The doctor will keep the biopsy as brief as possible, minimizing the time the needle stays in the liver. Once it is done, they remove the needle and cover the area with a small dressing.

Through a vein in the neck (Transjugular liver biopsy)

A transjugular liver biopsy (TJLB) is not as common as the percutaneous liver biopsy. But it can be used when a percutaneous biopsy isn’t an option. It is useful in cases of:

  • Abdominal fluid buildup
  • Blood clotting issues
  • Widespread liver disease, including cirrhosis and portal hypertension
  • Cancer spread to the liver

Unlike percutaneous biopsy, this procedure involves taking a tissue sample from the liver through the vein in the neck. To prevent discomfort, it is usually done under sedation.

The doctor sanitises and applies some local anaesthetic to the right side of the neck. Then they insert a thin, flexible tube (catheter) into the neck vein. Under the guidance of ultrasound and live X-ray (fluoroscopy), the doctor carefully navigates the catheter from the neck vein to the vein in the liver, moving towards the tumor.

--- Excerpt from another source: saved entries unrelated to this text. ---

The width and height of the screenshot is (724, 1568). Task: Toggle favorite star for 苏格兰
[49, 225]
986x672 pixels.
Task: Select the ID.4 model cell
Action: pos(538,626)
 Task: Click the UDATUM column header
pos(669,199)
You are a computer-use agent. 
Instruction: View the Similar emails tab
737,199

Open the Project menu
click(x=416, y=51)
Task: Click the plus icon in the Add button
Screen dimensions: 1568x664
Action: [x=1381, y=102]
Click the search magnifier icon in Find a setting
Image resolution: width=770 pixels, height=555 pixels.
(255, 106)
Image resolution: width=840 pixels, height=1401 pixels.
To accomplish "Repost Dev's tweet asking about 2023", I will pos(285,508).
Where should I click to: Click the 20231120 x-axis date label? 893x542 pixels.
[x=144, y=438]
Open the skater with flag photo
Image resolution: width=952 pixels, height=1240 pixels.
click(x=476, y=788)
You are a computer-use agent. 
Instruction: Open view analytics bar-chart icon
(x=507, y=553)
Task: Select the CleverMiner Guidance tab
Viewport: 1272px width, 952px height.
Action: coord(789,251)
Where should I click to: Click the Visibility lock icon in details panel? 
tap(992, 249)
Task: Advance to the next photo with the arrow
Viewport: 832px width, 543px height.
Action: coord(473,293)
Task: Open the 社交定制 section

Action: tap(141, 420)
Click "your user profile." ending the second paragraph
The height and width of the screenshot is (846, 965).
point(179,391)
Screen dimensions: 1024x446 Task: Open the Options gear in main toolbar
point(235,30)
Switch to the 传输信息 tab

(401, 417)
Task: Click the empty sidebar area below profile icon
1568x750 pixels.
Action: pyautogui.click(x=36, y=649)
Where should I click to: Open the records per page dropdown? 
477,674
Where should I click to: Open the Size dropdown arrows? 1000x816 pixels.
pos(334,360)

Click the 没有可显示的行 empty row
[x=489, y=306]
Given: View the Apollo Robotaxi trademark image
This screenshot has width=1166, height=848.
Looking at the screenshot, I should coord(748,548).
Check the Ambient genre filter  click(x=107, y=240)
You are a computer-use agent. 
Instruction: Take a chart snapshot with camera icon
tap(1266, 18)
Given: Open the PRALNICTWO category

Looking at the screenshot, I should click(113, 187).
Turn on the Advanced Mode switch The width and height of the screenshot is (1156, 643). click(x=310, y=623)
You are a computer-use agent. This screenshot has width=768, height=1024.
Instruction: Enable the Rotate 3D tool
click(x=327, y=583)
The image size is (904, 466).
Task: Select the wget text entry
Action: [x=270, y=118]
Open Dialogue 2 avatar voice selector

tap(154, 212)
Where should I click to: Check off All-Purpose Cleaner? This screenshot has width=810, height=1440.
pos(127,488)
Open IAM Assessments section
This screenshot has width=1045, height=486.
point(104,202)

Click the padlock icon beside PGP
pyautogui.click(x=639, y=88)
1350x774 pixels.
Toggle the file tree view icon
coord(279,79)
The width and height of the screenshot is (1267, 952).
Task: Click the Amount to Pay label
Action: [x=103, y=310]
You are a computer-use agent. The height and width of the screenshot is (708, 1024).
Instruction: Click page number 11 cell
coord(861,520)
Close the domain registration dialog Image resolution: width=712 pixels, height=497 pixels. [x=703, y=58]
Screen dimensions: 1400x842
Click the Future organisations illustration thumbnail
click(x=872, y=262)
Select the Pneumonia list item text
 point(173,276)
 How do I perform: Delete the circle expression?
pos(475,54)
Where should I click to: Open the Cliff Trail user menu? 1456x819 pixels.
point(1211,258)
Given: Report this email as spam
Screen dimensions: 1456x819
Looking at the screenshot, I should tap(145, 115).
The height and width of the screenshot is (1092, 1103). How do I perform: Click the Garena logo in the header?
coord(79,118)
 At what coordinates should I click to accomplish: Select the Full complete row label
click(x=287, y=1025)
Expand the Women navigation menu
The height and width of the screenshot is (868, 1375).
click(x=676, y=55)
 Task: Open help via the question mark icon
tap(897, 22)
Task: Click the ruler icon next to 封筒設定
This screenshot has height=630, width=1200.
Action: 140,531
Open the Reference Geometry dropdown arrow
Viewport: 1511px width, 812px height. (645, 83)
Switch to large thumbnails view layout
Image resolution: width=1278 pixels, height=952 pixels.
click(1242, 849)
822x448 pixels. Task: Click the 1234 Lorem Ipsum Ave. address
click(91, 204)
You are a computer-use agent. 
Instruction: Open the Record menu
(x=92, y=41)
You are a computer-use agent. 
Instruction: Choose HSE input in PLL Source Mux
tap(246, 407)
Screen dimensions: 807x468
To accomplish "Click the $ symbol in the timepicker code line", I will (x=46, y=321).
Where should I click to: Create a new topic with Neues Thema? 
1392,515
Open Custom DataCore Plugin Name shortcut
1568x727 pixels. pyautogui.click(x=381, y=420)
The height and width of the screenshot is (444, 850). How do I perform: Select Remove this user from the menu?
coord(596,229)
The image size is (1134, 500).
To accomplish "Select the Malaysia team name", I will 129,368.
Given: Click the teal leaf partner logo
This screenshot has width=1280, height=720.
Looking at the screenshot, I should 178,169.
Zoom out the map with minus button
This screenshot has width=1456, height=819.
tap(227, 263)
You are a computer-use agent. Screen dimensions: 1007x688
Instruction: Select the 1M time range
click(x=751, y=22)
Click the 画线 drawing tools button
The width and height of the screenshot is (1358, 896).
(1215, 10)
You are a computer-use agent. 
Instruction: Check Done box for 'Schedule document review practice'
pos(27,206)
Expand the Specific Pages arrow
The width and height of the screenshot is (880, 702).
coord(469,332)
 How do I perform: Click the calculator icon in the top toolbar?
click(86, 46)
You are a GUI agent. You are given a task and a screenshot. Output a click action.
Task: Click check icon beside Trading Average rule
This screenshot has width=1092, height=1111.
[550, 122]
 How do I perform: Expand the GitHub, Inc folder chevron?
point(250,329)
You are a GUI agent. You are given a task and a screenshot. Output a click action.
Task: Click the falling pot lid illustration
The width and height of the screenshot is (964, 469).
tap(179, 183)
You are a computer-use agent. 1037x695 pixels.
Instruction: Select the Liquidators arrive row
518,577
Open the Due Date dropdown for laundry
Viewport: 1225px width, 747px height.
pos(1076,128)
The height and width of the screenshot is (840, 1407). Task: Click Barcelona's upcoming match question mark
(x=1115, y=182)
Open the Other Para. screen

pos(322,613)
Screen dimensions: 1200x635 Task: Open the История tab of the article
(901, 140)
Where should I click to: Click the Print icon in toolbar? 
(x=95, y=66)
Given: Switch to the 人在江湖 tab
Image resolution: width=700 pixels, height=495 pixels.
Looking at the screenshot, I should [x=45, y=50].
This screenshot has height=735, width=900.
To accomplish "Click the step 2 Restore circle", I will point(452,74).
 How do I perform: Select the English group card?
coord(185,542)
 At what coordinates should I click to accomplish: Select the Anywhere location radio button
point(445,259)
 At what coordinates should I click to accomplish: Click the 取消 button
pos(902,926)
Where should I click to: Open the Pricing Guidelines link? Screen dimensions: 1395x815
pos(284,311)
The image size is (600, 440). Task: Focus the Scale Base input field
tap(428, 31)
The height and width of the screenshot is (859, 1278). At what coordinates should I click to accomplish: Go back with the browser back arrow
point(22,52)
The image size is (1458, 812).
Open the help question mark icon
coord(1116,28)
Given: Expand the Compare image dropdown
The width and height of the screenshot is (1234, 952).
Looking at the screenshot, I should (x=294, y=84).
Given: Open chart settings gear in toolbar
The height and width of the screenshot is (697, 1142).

Using keyhole surgery (Laparoscopy)

The procedure is performed under sedation. The doctors make a small incision in the abdomen and insert a thin, lighted tube (laparoscope) to view the tumor site. They insert the needle along with the light tube to collect tissue and fluid samples for lab testing.

Laparoscopy requires only small incisions instead of a large surgical cut. This reduces pain, recovery time and risk of complications. After the procedure, you will have a few small incisions on your abdomen that will heal.

Surgical biopsy

A biopsy may also be done via liver surgery. When surgeons remove part of the liver containing the mass, they send the entire tissue sample to the lab for testing to learn more about the tumor. In addition to pathology evaluations, pathologists also assess the edges of the surgical sample. This is known as the surgical margin. They examine and describe the margins as:

  • Negative margin (no cancer found)
  • Positive margin (cancer detected)
  • Indeterminate (uncertain results)

Such an evaluation helps determine if any cancer remains after surgery.

Graphics of positive and negative margins of liver cancer tumor

Tumor surgical margins. Adapted from: Advanced Science News.